Integrating blockchain with existing regulatory and legal frameworks seen as the biggest challenge preventing its adoption

Read more: blockchain BrickVest Emmanuel Lumineau

The reluctance of banks, insurance companies and private equity firms to invest in blockchain technology is one of the largest obstacles, according to new research by BrickVest.

Over a quarter (28%) of investors highlighted the interoperability issues between private networks such as banks and other financial institutions, and that one party will have to manage all of the protocols. 19% thought that the scalability of the technology would present a challenge while 18% flagged the operational risks associated with blockchain.

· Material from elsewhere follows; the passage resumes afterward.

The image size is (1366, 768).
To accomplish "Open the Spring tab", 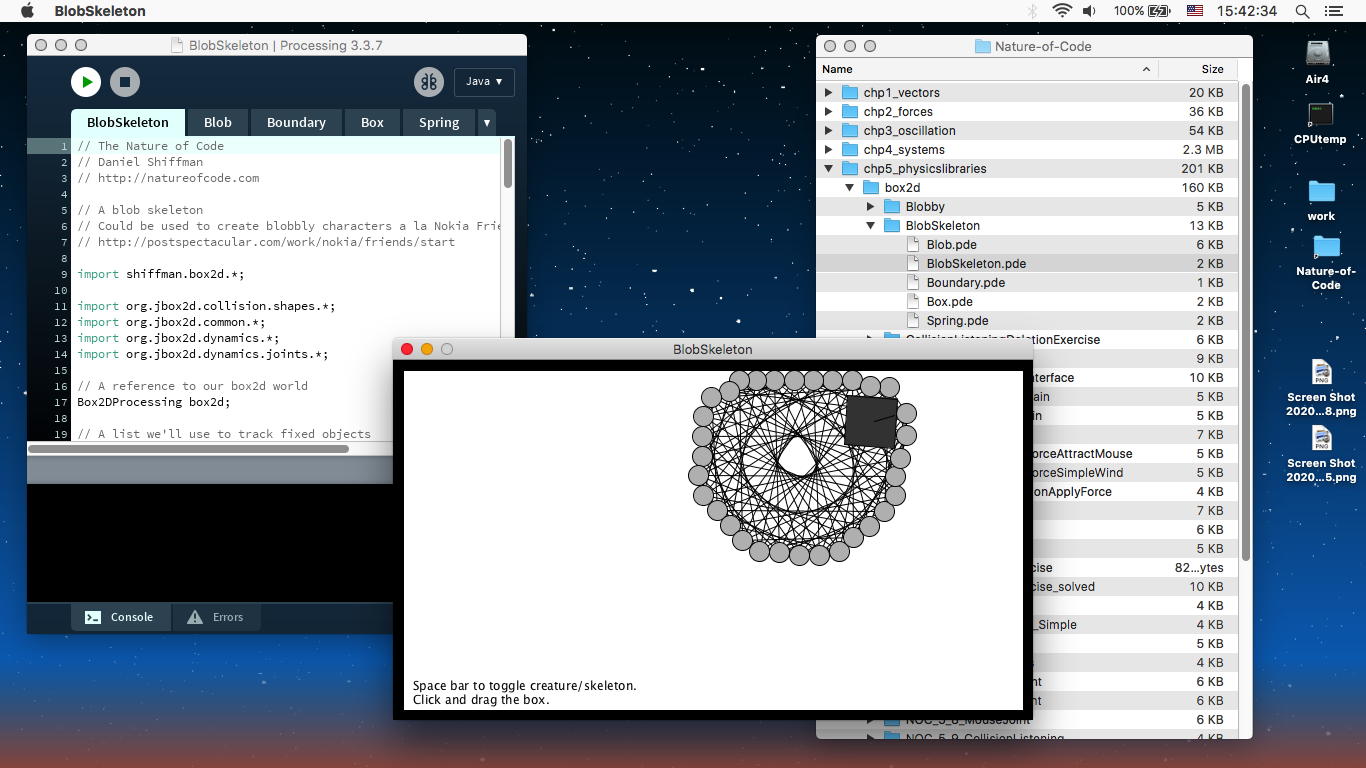I will click(x=438, y=122).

A lack of knowledge and education among industry participants was also perceived as a further challenge. Less than half (44%) of property investors claimed to be "familiar" with blockchain and just 2% identify themselves as "very familiar."

BrickVest, an online real estate investment platform, believes that blockchain technology can improve the inefficient structures of financial markets. The company is currently prototyping blockchain as a repository system and has filed a provisional patent.

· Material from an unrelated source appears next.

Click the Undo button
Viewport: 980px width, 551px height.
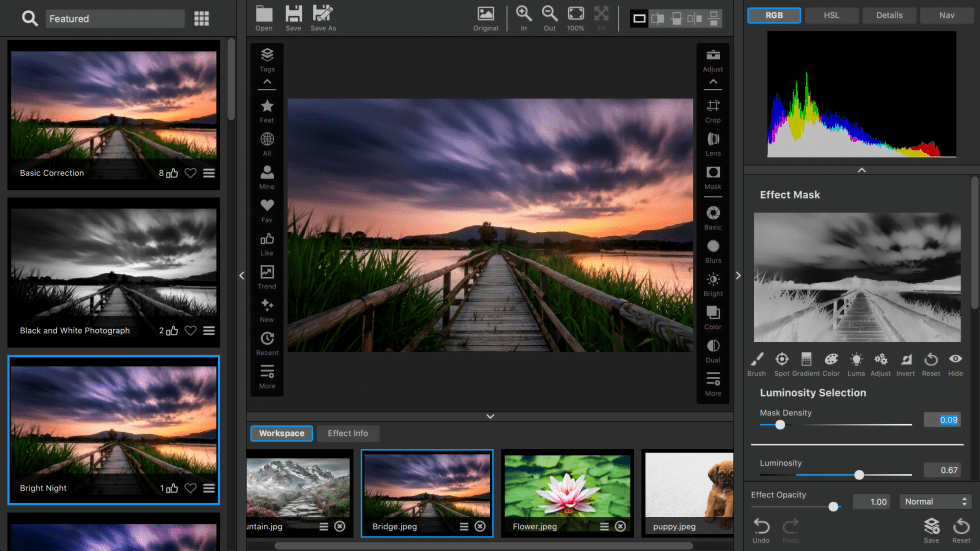point(761,526)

"We believe that that middle man is becoming redundant and P2P systems that benefit investors are the way forward," said Emmanuel Lumineau, CEO of BrickVest. "It is for this reason that we are filing for a patent."

A third (31%) of investors felt that blockchain’s adoption would be opposed by financial gatekeepers such as notaries and trustees whose existence is threatened by the new technology.

"The main advantage of blockchain is that transactions have the potential to be significantly cheaper, faster and more transparent," said Lumineau. "Decentralised ledgers are able to keep secure transaction records between two parties, completely independent of any authorities, making tampering with this record difficult."

Lumineau added: "There is no one entity that controls blockchain, meaning that participants can verify the transactions and they are not forced to rely on one entity to keep track of balances."

On the real estate side in particular, 70% of property investors believe that regulators are unprepared for blockchain’s introduction. Despite the challenges, more than half (56%) of real estate investors believe that the sector will eventually adopt blockchain technology for transactions.

"Blockchain technology makes particular sense for secondary markets such as real estate investments and equity crowdfunding, which previously wouldn’t have been viable due to high transaction costs," Lumineau stressed.